By David Hains
It’s the carbon tax recession that never was.
One year after Premier Doug Ford made solemn warnings that the federal carbon backstop would usher in a “carbon tax recession” and would be “job-killing,” the Ontario government celebrated a strong year of employment growth.
Ontario saw 25,100 net new jobs in December, according to preliminary Statistics Canada data. That capped off a year in which Ontario added 243,000 jobs.
Economic Development Minister Vic Fedeli celebrated the number in a Friday morning press availability, crediting the PC government with creating the jobs due to policies like lowering Workplace Safety and Insurance Board (WSIB) premiums and cutting red tape.
“These jobs are not created by accident,” he said, citing an upwards trend in employment since the Progressive Conservatives formed government in June 2018.
“Ontario is heading in the right direction,” he added.
It was a starkly different bookend to the 2019 numbers than how it began. A year ago, Ford poured cold water on Ontario’s economic outlook by saying that the federal Liberal government’s signature environmental policy, the carbon backstop, would cut into economic growth and cost jobs.
At the time economists cast a skeptical eye on the premier’s jeremiad, arguing that the underlying data didn’t back up what he said. A year of strong economic growth later, they appeared to be proven right.
But Fedeli responded in a Rumsfeldian manner, arguing that we don’t know what the alternate history of Ontario without the carbon backstop would look like. “We don’t know what didn’t come here,” he said, raising the idea that the province could have seen more jobs without the federal policy. The Ontario government continues to fight the constitutionality of the carbon backstop in court.
The opposition took the opportunity to take the government to task for what they saw as having it both ways.

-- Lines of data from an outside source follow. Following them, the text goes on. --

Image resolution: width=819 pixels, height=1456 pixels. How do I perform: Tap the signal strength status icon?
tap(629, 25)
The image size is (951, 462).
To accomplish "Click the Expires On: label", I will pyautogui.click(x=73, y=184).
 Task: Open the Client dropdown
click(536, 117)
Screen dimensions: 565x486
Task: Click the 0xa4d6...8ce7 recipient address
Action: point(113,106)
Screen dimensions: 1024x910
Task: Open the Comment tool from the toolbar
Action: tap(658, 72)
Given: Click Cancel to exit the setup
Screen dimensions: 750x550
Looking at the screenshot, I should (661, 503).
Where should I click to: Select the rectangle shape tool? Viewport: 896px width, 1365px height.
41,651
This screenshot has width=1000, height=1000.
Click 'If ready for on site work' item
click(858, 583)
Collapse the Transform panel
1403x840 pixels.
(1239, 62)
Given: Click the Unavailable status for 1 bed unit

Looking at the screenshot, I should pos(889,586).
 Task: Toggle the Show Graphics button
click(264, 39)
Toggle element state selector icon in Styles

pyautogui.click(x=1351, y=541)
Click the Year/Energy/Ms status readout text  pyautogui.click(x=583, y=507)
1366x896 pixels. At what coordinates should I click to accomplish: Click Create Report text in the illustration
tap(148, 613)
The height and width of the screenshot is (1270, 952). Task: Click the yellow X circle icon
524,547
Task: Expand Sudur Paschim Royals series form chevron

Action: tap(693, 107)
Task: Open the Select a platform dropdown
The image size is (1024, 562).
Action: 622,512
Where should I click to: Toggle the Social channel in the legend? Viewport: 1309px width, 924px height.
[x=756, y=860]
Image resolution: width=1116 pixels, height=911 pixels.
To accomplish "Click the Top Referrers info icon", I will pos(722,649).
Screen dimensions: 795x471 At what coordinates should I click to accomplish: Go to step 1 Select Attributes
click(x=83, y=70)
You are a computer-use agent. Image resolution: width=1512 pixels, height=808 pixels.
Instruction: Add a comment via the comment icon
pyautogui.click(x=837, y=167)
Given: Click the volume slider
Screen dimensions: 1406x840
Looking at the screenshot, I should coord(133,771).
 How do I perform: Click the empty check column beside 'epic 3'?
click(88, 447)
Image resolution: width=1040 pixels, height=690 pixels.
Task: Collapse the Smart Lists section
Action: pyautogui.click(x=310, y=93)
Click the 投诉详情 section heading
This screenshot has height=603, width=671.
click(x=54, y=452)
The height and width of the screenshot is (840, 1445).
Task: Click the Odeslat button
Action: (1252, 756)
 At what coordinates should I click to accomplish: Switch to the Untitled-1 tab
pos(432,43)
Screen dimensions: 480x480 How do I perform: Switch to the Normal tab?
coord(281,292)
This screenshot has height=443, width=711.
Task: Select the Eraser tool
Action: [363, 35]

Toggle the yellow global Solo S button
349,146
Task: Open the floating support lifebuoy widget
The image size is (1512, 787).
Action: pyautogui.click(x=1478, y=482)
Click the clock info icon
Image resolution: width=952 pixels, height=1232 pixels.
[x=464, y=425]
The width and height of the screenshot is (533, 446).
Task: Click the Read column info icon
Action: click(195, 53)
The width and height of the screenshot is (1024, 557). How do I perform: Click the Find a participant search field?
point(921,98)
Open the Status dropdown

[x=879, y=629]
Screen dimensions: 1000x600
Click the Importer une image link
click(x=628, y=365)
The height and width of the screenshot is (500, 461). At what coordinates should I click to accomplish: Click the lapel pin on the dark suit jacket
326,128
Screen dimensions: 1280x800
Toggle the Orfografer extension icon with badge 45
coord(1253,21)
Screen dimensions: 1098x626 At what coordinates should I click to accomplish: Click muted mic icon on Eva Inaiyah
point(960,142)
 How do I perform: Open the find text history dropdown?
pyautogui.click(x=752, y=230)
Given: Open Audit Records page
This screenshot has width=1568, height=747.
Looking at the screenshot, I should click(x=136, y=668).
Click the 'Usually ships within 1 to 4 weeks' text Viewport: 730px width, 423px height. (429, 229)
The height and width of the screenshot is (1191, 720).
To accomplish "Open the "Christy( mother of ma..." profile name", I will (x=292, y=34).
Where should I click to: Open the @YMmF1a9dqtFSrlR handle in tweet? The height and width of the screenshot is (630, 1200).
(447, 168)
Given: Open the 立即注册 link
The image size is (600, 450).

“The Ford government must stop talking out of both sides of its mouth,” stated Green Leader Mike Schreiner. “If they are going to tout a strong economy, then they must drop the act about the carbon tax hurting the economy. These numbers undermine the Conservative rhetoric and confirm that putting a price on climate pollution does not harm the economy.”
As recently as October 29 Energy Minister Greg Rickford bemoaned the “job-killing carbon tax” in question period, saying it hurt regional economic fortunes.
The NDP also questioned the approach from the government.
“This government has been fear-mongering about the effects of a carbon tax,” said MPP Catherine Fife, who also said that the job gains weren’t being felt in some parts of the province, like Peterborough, Guelph and Windsor.
She also highlighted that the strong economic headwinds weakens the government’s claim that it can’t afford to offer teachers a cost-of-living increase in contract negotiations. “This government has intentionally created a crisis in education,” she said. Later in the day OSSTF, the union that represents high school teachers and other education workers, said it would have another partial one-day strike next week.
Fedeli pushed back against the idea that Ontario’s strong economic fortunes mean that the government’s austerity negotiating position with teachers is undermined. “There’s still a long way to go. We have a tremendous amount of work,” he said, arguing that the work to eliminate the deficit will still require plenty of heavy lifting.
“Everybody needs to be involved. This is about building Ontario together,” he added, staying on-message and invoking the slogan emblazoned on the blue sign beneath his podium.